[Given records]
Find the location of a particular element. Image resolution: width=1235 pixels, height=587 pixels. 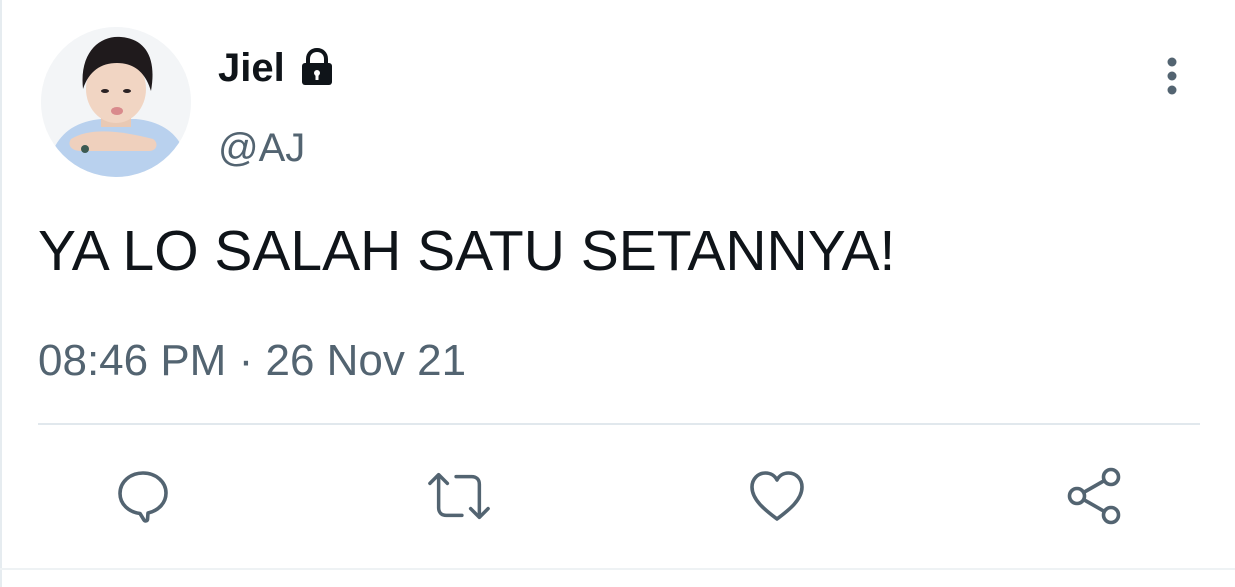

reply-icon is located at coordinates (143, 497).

--

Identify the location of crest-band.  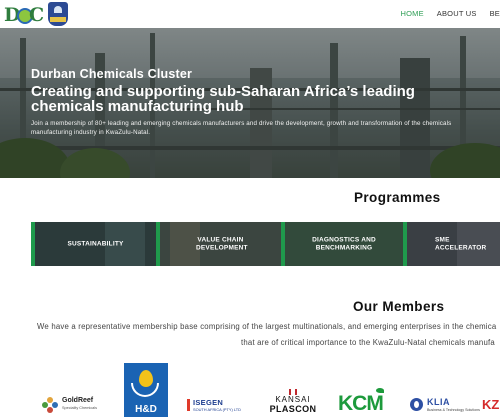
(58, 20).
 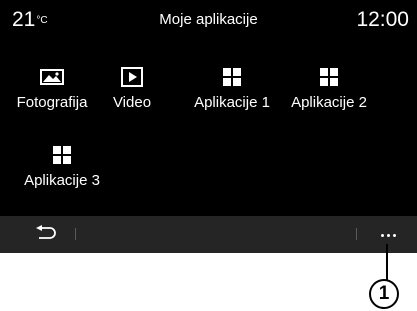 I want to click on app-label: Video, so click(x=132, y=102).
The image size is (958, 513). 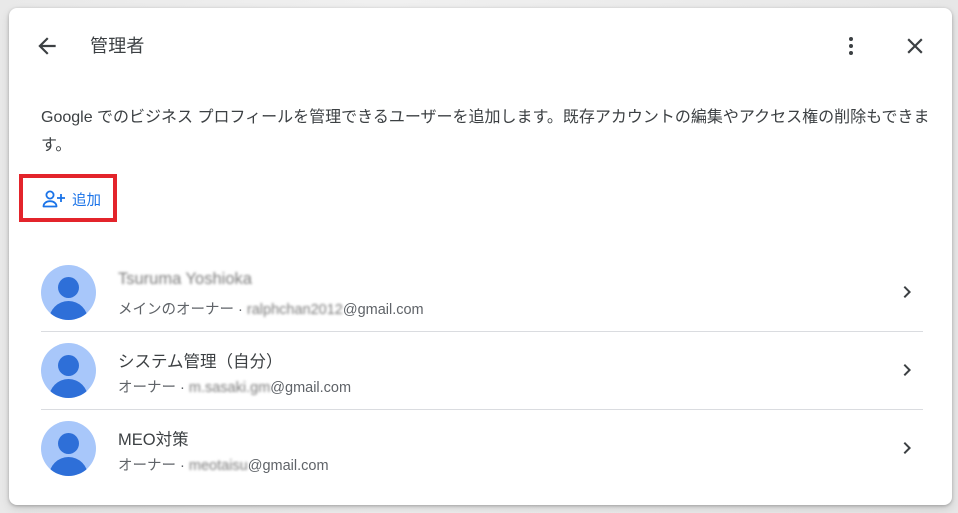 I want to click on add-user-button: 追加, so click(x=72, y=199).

---

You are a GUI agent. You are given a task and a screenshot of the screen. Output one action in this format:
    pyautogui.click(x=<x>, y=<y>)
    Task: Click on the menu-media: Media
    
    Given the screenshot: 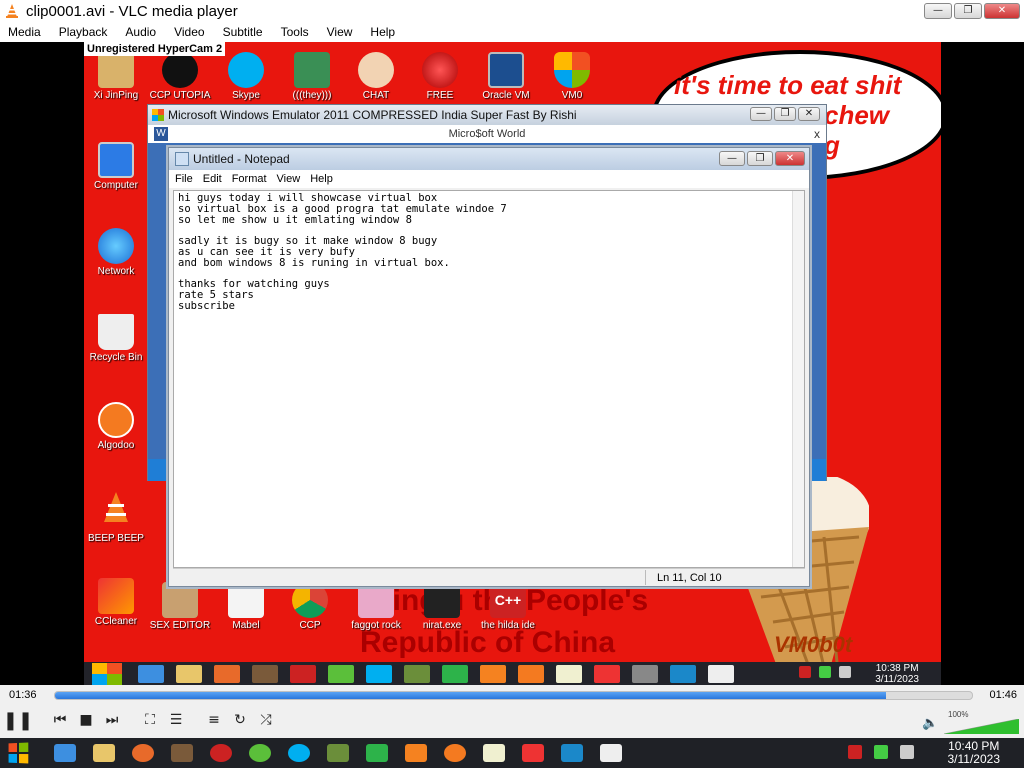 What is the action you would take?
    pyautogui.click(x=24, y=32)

[What the exercise asks] Repeat everything in the listing from the line containing "Find the location" down to the line containing "reply-icon is located", keeping both of those lines and omitting the pictures.

[Written answer]
Find the location of a particular element. Image resolution: width=1235 pixels, height=587 pixels. 

reply-icon is located at coordinates (143, 497).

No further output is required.